Fenomena Gunung Es Kekerasan Seksual
Fenomena gunung es mengacu pada kenyataan bahwa banyak kasus kekerasan seksual yang tidak dilaporkan atau tidak terungkap ke permukaan. Di lembaga pendidikan, hal ini sering terjadi karena berbagai alasan, seperti ketakutan terhadap stigma sosial, ancaman dari pelaku, atau ketidakpercayaan terhadap sistem hukum. Akibatnya, hanya sebagian kecil kasus yang berhasil mencapai proses hukum, sementara banyak lainnya tetap tersembunyi dalam lumbung-lumbung dosa.

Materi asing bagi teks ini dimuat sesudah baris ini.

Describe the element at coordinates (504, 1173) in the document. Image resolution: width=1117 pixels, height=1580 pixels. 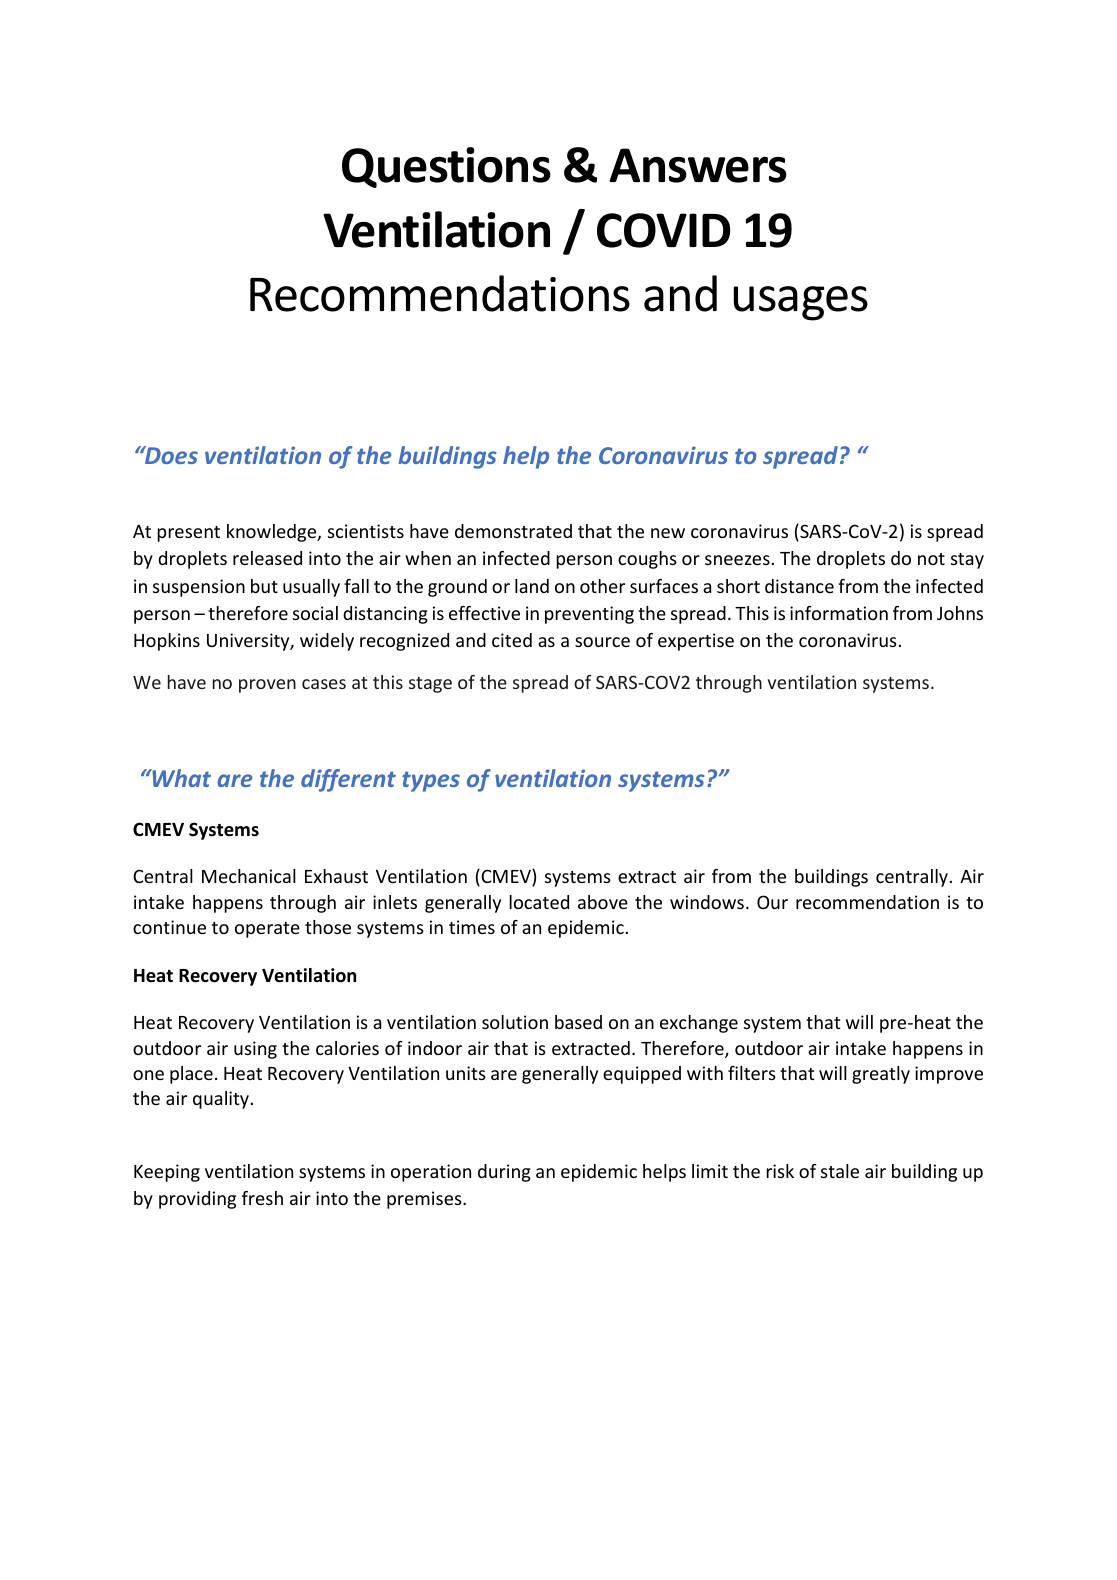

Kasus terbaru pelecehan seksual dilingkungan kampus terjadi pada seorang mahasiswi di Universitas Hasanuddin, Makassar, Sulawesi Selatan yang diduga menjadi korban pelecehan seksual oleh seorang dosen. Kasus ini menjadi salah satu dari banyaknya insiden serupa yang terjadi di perguruan tinggi di Indonesia dan berpotensi besar naik kelas menjadi kasus kekerasan seksual apabila tidak ditangani dengan tepat, mengingat tren kasus kekerasan seksual yang terus meningkat setiap tahunnya.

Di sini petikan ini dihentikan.